それでは実際にシーケンスデータを走らせて、MAIN/SUBの切り替えを行ってみようと思います。
今回は映像を撮る時間が無かったのですが、MADIのシステムと全く同じように問題なく動作しております。
例えばちょっと意地悪をしてUltralite AVB MAINのAVBケーブルを抜いてみます。
ネットワークで動作しているので他に影響が出るかな・・・と思っていたんですが、MAINの音が出なくなる以外の全く影響が出ませんでした。
またケーブルを挿し直してしばらく待つと、元通り音が出ます。
ここからはおまけです。
「AVBデバイスをWifi経由でコントロールする」
AVB SwitchにはWifiルーター等を繋ぐことが出来るEthernet端子が付いています。そこでWifiルーターを経由してAVBの設定をのぞいてみたいと思います。
今回構築したシステムに全く繋がっていないMacのブラウザに、各デバイスに設定されているIPアドレスを入力します。
すると・・・
全く問題なく設定画面が出てきました。
ブラウザベースで設定が出来る、ということでさらに検証を続けます。
まずはiPad。
こちらも問題ありません。
MOTU製品に関してはブラウザを使用しなくても専用アプリがあるので、そちらからでも操作することが可能です。
さらにiPhone (今回は手元に無かったのでiPodTouch)。
ちょっとレイアウトが崩れている部分もありますが、ブラウザからも専用アプリからも操作可能でした。
そして最後にAndroidスマホ(Xperia)。
ネットワークの設定が悪いのかちょっと不明なのですが、Android自体のIPアドレスを接続したいAVBデバイスに近いIPアドレスに固定すると、操作可能になりました。
今回のAVB製品の検証は以上となります。
なかなかメーカーさんの枠を超えてのAVBの検証は例が少ないのでちょっと苦労する部分もありましたが、現時点で問題なく使用出来ることは確認出来たかなと思います。

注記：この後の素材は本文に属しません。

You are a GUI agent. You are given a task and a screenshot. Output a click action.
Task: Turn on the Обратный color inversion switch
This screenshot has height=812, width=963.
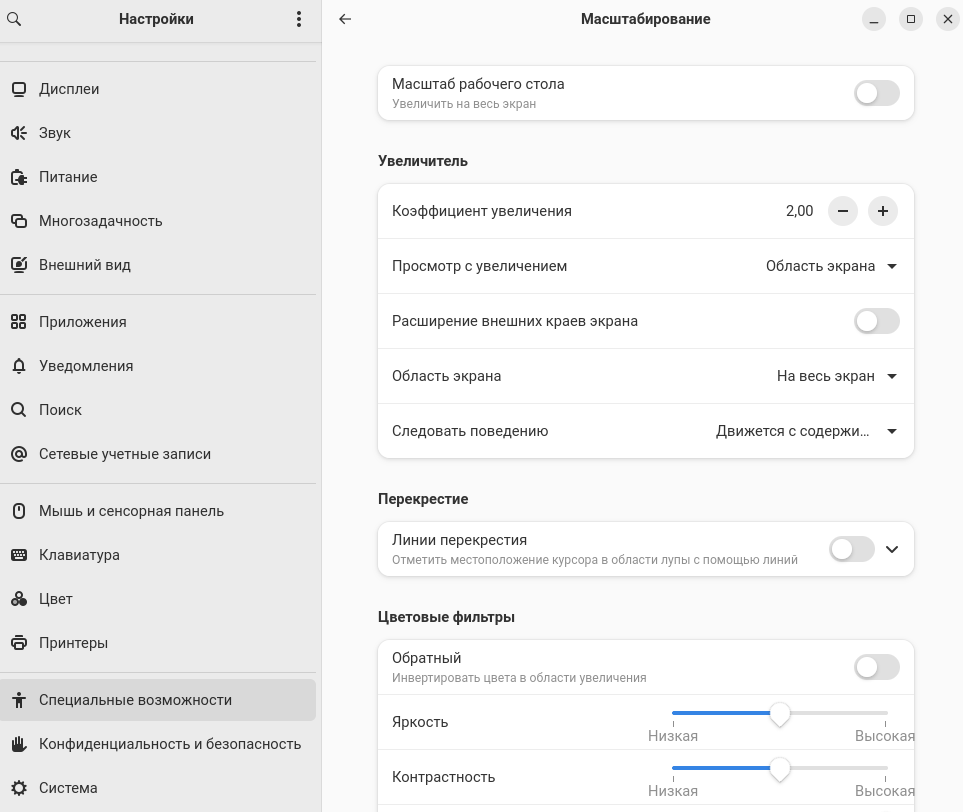point(876,667)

ただ、検証中に原因不明のトラブル(特にエラー表示は出ていないのに、ビットレートが落ちたような音になる。正確に検証するとかなり上の周波数帯域が出ている。)が起きたりもしました。不定期なトラブルでちょっと検証する時間が無かったのですが、現場で導入するためにはもう少し時間をかけての検証と、メーカーさんの枠を超えての実証実験や、そもそものAVBの規格の統一化を進めていって頂く必要がありそうです。